Hier hoort een verstandig mens niet verrast van op
Alice Munro en de subtiliteitjes van lauwe levens
The progress of love door Alice Munro Uitgever: Chatto & Windus, 309 p., f40,15 Amerikaanse uitgave: Alfred A. Knopf
Marja Brouwers
In Canada bloeit het korte verhaal. In het voetspoor van de oude maestro Morley Callaghan hebben schrijfsters als Mavis Gallant en Alice Munro de traditionele short story zodanig geperfectioneerd dat zelfs de toonaangevende bladen in New York regelmatig hun werk publiceren. En dat terwijl toch over het algemeen de Canadese literatuur net zo moeilijk naar het buitenland reist als die van ons. Enige aanpassingsvaardigheid hoeft de Canadezen niet te worden ontzegd. Zowel Mavis Gallant als Alice Munro schrijven het typische New Yorker-verhaal, een verhaal dat geen verhaal is maar voorwendsel voor de auteur om zijn of haar persoonlijke gevoeligheid te demonstreren. De taal is spaarzaam en niet direct beeldend. Het gezichtspunt is neutraal bij het onnozele af. De vervatte boodschap is er zelden een waar een verstandig mens verrast van ophoort.

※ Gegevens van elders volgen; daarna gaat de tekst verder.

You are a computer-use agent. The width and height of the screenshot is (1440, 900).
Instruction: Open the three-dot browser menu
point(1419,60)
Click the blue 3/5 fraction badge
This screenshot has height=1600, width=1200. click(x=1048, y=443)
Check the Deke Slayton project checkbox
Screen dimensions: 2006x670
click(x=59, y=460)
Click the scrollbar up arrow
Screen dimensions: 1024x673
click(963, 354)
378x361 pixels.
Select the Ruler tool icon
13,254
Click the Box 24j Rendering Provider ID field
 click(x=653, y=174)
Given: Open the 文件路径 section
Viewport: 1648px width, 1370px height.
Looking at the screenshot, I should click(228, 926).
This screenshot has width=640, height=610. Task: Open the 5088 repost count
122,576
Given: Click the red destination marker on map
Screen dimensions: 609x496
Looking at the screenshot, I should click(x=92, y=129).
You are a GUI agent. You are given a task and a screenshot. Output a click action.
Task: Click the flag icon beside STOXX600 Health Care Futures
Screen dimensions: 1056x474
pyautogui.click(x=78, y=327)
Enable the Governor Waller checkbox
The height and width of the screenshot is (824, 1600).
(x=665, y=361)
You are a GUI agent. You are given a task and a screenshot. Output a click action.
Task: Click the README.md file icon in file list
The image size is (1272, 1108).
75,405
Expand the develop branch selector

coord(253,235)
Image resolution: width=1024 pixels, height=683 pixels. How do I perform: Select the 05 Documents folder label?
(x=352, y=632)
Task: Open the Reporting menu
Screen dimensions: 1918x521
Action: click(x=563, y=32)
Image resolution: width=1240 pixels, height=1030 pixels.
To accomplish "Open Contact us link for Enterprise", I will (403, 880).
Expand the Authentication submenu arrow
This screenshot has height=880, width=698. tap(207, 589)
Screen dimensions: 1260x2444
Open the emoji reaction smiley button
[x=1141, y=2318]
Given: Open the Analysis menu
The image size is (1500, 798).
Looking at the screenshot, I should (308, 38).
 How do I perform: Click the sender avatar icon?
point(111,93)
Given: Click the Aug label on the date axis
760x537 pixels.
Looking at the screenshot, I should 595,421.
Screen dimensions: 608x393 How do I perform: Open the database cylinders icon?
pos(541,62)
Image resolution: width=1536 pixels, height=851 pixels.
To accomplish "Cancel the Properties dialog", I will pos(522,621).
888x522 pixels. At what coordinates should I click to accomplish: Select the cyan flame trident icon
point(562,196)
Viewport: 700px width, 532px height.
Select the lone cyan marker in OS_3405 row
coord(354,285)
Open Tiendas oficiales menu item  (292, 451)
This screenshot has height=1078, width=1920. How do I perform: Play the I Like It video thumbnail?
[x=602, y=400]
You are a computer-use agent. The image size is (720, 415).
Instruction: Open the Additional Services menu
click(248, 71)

Een kritische vakterm voor dit soort verhaal is geloof ik ‘schitterend’. Deze vijfde bundel van Alice Munro onderscheidt zich in niets van haar vier eerdere bundels, alle vier schitterend. Haar talent en sympathie zijn voor plaatsen en sferen in het zuiden van Ontario. Niemand is beter geschikt dan zij om de lezer bij de hand te nemen en rond te leiden door een keurig Canadees provincieplaatsje. Uit haar min of meer naturalistische verslaggeving stijgen als dampjes psychologische subtiliteiten op. Zij is een schrijfster van het nauwkeurig waargenomen detail, van het incidentje, van de rimpeling net onder de oppervlakte. Een enkele keer heeft ze, om daar iets te laten rimpelen, een personage nodig dat op ongelukkige wijze aan zijn einde komt, maar gewoonlijk is haar wereld toch de wereld van betrekkelijk ongecompliceerde mensen, zo volledig weergegeven dat wijzelf ook een wijle in die wereld vertoeven, zoals het omslag al zegt.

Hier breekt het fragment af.